We want things now, we want them cheap, and we want them to be perfect. We can sort of accept that we often have to pick two from the “Good, Fast, Cheap” selection and abandon hope for the third, but that still means instant decisions and instant benefits.
But we’re moving steadily away from the instant-for-instant transaction. How?
At first, we trade. We make transactions based on now value for now benefits.
We exchange things in the immediate – whether we’re trading goats for chickens or shaking hands, there’s an instantaneous exchange of finite value. It’s easy enough to measure the present – substantive thinking takes over and pushes out the clouds.
But then, we bank. We create situations where we can exchange a-while-ago work for now benefits.

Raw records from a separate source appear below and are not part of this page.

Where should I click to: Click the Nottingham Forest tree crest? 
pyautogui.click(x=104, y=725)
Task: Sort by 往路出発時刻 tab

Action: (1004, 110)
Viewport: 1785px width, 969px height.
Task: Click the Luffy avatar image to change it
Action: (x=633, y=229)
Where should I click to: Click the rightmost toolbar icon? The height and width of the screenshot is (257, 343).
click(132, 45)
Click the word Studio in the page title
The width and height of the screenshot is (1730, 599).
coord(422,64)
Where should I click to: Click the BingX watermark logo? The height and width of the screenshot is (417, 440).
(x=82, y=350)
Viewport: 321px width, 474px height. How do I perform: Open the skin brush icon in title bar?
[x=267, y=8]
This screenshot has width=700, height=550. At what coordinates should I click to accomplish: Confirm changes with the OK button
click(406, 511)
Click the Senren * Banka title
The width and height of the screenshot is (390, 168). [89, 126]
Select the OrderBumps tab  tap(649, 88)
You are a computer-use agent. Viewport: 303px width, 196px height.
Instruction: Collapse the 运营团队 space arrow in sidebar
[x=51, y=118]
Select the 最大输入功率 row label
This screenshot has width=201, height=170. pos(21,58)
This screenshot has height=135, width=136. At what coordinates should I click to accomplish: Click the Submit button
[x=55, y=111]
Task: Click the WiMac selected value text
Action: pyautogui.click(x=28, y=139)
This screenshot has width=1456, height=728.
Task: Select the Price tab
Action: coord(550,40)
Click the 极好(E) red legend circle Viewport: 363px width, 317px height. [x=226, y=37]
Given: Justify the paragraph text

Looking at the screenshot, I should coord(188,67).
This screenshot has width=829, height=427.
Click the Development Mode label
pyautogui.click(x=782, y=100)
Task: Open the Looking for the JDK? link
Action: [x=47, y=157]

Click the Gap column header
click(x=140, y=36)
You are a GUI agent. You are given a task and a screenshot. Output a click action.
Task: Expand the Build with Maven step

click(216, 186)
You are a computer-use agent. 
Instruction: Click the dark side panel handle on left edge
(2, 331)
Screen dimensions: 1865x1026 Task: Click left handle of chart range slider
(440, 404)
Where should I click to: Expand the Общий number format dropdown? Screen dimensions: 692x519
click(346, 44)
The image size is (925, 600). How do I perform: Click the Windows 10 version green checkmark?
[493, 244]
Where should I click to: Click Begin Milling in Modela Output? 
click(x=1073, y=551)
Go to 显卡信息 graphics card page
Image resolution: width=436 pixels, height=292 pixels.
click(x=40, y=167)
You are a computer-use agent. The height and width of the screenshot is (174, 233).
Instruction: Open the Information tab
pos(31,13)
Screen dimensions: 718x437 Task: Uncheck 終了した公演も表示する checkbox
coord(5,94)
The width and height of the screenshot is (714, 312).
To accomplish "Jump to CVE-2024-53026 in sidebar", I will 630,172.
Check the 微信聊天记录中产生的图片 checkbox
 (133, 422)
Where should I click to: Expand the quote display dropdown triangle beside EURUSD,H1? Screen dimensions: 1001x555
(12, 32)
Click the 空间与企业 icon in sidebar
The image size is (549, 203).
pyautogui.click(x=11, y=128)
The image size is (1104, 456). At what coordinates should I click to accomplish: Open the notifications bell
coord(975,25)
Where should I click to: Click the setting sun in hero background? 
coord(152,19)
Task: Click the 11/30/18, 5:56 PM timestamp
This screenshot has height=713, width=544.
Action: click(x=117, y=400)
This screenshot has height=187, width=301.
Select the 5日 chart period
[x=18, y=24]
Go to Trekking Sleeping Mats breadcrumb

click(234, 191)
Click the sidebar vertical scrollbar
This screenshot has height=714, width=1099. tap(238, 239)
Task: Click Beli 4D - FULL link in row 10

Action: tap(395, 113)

We develop systems like money, as a means of amassing more potential for future gains. We delay our enjoyment of things just a bit – sometimes a lot. I can work today for some money, and not spend that money until five, ten, fifty years from now. The delay is future-facing only.
Then, we develop credit. We trade sometime-soon for now.
This is, almost uniformly, an accident. The idea of credit is so appealing because it feels like we’ve added some supplemental agility to our situation. And, in some very controlled cases, this is true – businesses who use credit smartly can access ranges of customers and suppliers otherwise not available. Credit, when marshaled as a resource and not treated as a lifeline, can be very helpful. But that’s a different story.
What next? Well, that’s the fear of a lot of businesses. That consumers will want to trade never for now.
That’s the fear behind detractors of the Fremium theory.
Let’s say I blog, as I do, and that what I write could be considered expert advice on a topic. The detractor’s theory goes; if I give my expertise away for free on a blog, why would anyone pay to engage me for work?
This is a virulent worry for freelancers, consultants and all manner of knowledge worker. We don’t want to give away our secrets, but in a world filled with asynchronicity, how can we avoid putting the social proof of our knowledge out front to be exploited?
Maybe if we stop worrying about having our trust in asynchronicity exploited, and start wielding it like the tool it can be, we’ll get more back from what we’ve paid forward.